The question so presented in those two cases and also here squarely presented, namely, whether the primary duty is placed by law upon the municipality or upon the lot owners, for the maintaining of the public highway in a safe condition for public travel, and held in those cases to be upon the municipality and not upon the lot owner, has been repeatedly so ruled in such cases as Fife v. Oshkosh, 89 Wis. 540, 543, 62 N. W. 541; also, Sommers v. Marshfield, 90 Wis. 59, 61, 62 N. W. 937;Toutloff v. Green Bay, 91 Wis. 490, 65 N. W. 168, where the distinction is pointed out at page 491 (65 N. W. 168) between a situation where the lot owner may be liable for active negligence in placing an obstruction or making an excavation in the street or sidewalk from that presented from a situation of a mere want of repair, and cites with approval page 492 (65 N. W. 168), the Cooper Case, supra. This later case further reiterates the same doctrine and declares it to be the policy of our law to place upon the municipality the responsibility to keep the streets and sidewalks in safe condition for travel and that full and certain protection is thereby assured to those injured by such neglect, and that the granting of a separate liability to such injured on the part of the property owner furnishes no additional protection and is an embarrassment rather than an advantage to him, page 494 (65 N. W. 168), and again, page 496 (65 N. W. 170), declares that: “There is no liability on the part of the lot owner to the passerby for injuries resulting from mere lack of repair of the adjacent sidewalk.”
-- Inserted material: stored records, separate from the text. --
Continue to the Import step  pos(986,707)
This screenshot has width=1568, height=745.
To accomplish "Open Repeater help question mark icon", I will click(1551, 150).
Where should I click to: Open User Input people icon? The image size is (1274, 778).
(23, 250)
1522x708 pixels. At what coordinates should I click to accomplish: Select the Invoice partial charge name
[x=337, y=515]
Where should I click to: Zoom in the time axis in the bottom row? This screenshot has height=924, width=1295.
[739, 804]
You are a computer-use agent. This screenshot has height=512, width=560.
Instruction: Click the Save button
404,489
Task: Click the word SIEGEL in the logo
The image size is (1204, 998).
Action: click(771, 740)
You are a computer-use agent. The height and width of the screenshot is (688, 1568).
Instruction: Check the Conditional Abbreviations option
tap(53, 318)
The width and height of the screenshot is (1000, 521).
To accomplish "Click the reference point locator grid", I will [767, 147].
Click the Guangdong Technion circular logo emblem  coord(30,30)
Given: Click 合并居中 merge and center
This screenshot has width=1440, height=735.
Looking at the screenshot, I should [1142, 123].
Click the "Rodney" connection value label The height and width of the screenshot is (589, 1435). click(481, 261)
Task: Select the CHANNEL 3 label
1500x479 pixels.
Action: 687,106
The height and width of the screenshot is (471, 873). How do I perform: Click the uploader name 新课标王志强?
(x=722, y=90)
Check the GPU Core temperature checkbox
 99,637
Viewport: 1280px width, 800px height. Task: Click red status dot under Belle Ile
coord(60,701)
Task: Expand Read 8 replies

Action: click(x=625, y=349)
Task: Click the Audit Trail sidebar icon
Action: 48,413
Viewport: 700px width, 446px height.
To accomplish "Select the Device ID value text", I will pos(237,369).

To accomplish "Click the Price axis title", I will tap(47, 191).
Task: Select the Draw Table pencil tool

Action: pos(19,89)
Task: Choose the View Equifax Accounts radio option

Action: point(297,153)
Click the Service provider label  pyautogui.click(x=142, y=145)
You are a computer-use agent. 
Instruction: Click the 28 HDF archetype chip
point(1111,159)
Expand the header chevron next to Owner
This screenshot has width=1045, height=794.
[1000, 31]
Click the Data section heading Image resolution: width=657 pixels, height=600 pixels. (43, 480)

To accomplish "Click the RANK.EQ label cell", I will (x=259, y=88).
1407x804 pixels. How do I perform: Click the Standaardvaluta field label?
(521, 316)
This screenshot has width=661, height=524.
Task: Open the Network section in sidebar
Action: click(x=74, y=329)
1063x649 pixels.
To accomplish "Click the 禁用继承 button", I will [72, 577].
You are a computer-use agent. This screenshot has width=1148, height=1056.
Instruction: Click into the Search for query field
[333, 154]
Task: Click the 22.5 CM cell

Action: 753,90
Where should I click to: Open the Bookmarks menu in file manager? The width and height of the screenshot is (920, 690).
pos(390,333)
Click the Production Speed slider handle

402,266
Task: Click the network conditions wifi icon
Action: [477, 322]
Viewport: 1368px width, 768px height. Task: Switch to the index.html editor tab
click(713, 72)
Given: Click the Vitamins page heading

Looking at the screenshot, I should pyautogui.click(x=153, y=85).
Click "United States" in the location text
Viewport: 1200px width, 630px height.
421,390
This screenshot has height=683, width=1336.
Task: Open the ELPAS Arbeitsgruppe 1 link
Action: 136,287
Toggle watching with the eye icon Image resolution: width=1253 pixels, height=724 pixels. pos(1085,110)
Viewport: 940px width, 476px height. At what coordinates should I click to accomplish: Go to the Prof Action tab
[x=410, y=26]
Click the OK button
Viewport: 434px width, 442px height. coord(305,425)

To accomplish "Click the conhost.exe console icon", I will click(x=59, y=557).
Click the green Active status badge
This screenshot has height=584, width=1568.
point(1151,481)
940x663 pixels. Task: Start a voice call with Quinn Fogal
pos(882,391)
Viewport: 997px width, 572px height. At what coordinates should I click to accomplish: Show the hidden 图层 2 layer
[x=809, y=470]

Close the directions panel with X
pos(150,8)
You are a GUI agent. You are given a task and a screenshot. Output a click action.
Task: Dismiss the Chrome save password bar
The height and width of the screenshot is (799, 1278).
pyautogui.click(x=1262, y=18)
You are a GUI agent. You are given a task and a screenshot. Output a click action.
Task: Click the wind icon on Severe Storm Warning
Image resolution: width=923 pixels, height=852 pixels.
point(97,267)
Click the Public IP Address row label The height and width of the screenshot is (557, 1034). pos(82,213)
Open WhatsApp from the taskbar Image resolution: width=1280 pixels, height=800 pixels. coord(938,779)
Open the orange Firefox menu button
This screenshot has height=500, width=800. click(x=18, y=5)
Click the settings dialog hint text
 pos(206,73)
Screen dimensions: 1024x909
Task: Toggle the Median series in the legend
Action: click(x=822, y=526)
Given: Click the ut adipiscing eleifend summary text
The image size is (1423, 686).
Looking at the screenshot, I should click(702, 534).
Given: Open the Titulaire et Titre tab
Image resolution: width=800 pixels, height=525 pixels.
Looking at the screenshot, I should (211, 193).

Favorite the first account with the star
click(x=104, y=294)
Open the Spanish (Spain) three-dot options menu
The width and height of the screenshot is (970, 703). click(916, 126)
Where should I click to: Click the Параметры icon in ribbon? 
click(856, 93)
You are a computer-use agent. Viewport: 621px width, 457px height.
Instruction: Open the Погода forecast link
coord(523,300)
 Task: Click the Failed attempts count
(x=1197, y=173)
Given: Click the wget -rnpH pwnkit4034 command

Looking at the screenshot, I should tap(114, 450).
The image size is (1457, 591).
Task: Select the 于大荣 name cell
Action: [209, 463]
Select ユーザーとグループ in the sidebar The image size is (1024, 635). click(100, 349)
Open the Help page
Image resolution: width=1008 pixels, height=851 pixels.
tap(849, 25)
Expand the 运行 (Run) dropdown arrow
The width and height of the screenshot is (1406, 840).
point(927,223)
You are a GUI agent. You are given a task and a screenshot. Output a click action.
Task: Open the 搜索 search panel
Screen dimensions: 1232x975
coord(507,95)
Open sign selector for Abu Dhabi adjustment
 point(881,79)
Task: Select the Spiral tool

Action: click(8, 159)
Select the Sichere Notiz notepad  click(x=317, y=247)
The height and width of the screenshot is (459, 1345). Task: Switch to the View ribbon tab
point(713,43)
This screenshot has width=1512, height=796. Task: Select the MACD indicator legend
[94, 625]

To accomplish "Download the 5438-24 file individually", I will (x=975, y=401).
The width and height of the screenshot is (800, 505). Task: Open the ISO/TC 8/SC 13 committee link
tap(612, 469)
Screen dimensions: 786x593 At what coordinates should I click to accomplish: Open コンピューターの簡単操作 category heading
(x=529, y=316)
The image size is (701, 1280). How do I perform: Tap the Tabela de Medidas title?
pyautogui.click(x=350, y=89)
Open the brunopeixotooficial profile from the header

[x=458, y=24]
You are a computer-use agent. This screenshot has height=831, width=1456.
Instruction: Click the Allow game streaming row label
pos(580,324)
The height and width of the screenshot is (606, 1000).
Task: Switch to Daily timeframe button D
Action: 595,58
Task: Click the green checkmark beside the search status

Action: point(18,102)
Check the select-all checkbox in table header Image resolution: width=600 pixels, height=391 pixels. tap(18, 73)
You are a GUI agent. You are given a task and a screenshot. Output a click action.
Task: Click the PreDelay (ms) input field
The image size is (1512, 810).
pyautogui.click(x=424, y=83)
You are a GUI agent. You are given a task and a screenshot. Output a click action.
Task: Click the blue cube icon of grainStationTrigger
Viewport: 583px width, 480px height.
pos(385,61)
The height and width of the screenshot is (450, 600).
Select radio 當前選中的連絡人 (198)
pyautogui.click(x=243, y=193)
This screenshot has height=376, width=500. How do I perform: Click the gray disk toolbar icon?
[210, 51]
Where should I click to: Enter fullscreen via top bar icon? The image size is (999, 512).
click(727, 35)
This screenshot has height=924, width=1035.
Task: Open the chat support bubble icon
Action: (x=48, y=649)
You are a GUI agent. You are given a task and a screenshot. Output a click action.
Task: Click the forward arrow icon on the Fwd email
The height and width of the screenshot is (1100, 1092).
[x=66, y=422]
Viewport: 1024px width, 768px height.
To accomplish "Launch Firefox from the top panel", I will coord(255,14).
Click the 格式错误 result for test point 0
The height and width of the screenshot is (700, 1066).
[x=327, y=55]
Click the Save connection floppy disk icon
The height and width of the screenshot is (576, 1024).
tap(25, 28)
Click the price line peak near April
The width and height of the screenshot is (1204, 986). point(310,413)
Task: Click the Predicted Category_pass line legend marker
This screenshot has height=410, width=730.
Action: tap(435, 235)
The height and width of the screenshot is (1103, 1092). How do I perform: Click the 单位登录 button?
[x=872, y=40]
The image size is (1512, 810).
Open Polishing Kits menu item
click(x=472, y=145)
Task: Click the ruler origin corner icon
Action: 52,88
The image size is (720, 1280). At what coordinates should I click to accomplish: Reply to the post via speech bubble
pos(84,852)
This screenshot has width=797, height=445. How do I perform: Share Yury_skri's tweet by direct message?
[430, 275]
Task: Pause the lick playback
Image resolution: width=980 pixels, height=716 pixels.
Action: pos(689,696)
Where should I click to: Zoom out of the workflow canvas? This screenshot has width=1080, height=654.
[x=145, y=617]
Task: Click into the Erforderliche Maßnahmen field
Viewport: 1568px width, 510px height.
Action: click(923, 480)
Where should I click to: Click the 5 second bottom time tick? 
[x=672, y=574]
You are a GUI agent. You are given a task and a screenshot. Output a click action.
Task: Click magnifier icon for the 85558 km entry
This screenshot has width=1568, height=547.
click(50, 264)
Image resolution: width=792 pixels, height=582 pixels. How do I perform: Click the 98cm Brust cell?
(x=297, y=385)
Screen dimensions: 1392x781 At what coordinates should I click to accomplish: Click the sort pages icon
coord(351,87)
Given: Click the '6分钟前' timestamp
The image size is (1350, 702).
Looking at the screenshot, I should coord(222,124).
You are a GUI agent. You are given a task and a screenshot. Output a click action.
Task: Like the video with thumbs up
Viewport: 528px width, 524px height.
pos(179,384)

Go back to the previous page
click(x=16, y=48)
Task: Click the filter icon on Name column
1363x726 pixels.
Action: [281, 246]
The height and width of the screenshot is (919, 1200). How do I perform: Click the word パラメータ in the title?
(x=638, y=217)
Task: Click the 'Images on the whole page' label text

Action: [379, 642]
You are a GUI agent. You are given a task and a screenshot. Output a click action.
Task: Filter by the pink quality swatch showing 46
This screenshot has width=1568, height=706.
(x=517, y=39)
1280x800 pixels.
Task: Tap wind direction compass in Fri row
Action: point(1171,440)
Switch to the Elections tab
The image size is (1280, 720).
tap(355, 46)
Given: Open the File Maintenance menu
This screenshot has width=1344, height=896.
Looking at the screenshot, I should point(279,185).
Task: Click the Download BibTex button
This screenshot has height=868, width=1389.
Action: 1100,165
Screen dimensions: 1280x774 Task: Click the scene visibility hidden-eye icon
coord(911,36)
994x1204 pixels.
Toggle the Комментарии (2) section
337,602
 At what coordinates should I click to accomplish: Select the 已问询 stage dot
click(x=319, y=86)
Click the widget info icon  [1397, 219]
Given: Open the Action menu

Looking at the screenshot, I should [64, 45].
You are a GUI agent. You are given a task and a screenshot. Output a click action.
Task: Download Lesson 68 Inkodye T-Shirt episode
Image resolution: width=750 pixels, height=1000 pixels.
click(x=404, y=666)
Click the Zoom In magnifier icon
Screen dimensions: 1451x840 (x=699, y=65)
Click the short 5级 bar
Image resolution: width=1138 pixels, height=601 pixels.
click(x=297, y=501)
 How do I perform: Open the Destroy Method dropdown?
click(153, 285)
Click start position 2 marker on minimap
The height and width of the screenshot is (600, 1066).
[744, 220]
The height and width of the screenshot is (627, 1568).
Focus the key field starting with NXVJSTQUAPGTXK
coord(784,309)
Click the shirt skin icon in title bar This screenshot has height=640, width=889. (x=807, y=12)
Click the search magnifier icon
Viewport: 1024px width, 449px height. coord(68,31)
In Selleck v. Tallman, 93 Wis. 246, 67 N. W. 36, where an action for injuries on a defective sidewalk was brought against the lot owners, it was again declared that the duty of the lot owners to repair or pay for the repairs is to the corporation, not to the traveler, and the action was held not maintainable. Page 248 (67 N. W. 36).

The question was again fully considered in Griswold v. Camp, 149 Wis. 399, 135 N. W. 754, an action against a lot owner for failure to comply with the ordinance of Milwaukee requiring him to keep icy sidewalks sprinkled with ashes, etc., and the action was held properly dismissed as against the property owner. Page 403 (135 N. W. 754).

The same view as to the nonliability at common law of the lot owner is held in other...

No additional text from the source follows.